Sinds 2004 is wettelijk vastgelegd op welke leeftijd mensen die verwekt zijn via donorconceptie informatie over de donor mogen krijgen. Zorgethica prof. dr. Inge van Nistelrooij (Universiteit voor Humanistiek) onderzocht met steun van ZonMw of de leeftijdsgrenzen moeten worden aangepast.
tekst: Diana de Veld
Wat was de aanleiding voor jullie onderzoek?
‘Concreet was dat een verzoek van het ministerie van VWS om advies uit te brengen over de leeftijdsgrenzen voor het delen van informatie over de donor. Ons advies was gewenst vanwege de evaluatie uit 2019 van de Wet Donorgegevens Kunstmatige Bevruchting (WDKB), ingevoerd in 2004. Volgens deze WDKB mogen kinderen als ze 12 zijn enkele kenmerken van de donorouder te weten komen, zoals haarkleur, oogkleur en opleidingsniveau. Op 16-jarige leeftijd krijgt het kind toegang tot identificerende informatie, zoals naam, beroep en woonplaats, en kan het kind eventueel ook een verzoek doen tot contact.’
Hoe was de situatie vóór de komst van de WDKB?
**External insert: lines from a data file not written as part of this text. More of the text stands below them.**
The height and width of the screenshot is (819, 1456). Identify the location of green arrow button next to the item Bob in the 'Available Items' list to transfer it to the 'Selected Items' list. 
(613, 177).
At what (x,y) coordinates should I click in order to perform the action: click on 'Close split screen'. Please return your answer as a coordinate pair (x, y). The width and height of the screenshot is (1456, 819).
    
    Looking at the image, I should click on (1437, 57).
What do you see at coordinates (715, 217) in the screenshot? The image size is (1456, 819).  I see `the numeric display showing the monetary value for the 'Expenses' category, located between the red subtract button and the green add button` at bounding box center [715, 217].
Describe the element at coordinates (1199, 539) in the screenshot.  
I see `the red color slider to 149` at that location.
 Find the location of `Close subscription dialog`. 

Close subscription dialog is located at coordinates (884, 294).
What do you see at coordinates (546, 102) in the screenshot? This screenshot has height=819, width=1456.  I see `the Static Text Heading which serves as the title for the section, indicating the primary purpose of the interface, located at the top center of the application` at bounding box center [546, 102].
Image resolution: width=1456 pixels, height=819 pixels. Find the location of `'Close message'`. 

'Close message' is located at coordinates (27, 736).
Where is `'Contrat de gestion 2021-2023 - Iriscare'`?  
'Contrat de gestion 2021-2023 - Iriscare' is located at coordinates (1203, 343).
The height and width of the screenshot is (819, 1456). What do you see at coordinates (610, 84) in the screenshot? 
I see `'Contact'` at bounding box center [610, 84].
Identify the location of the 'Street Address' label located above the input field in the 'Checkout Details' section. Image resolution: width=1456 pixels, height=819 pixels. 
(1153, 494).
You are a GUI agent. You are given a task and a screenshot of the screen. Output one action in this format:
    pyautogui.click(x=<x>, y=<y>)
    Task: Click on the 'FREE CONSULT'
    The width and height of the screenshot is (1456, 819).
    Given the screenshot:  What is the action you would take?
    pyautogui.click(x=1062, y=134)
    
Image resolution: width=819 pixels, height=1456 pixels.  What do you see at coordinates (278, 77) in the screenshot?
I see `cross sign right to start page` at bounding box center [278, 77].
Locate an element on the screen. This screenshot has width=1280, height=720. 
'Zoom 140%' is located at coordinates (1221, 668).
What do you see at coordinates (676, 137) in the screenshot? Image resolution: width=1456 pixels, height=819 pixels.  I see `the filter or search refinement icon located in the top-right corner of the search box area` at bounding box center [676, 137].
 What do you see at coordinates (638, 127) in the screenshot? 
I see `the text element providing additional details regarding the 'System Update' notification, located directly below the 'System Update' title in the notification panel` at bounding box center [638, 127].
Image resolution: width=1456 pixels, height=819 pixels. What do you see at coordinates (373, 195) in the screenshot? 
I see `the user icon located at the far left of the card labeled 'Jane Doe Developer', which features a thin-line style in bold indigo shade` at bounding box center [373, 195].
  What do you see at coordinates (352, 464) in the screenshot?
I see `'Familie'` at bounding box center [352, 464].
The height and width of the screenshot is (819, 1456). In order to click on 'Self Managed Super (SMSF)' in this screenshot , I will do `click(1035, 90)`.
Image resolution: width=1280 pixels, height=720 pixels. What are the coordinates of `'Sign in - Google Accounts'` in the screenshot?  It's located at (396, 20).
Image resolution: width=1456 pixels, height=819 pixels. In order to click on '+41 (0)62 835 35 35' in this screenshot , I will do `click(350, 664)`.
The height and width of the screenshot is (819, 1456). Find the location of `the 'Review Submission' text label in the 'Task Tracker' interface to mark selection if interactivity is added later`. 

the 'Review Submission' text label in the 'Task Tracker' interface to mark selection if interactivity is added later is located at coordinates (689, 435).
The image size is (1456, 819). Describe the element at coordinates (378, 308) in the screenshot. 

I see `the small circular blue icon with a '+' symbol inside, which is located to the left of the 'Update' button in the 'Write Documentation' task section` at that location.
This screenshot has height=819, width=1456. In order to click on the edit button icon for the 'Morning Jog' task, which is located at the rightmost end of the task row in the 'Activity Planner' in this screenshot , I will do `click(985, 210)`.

‘Van oudsher kregen ouders te horen: je hoeft niets te vertellen tegen je kind; wat niet weet, wat niet deert. Vaak was er überhaupt geen informatie over de donor beschikbaar, waardoor er ook geen aanleiding was om leeftijdsgrenzen in te stellen. Maar in de jaren tachtig en negentig kwam de emancipatie van kinderrechten op gang en kantelde die visie. Kennis hebben van je verwantschapsrelaties zien we tegenwoordig als een kinderrecht, behorend bij het identiteitsrecht. Daarom is de WDKB ingevoerd. Je kunt daardoor in Nederland ook niet meer anoniem sperma of eicellen doneren.’
Wat speelt er rond de leeftijdsgrenzen voor donorkinderen?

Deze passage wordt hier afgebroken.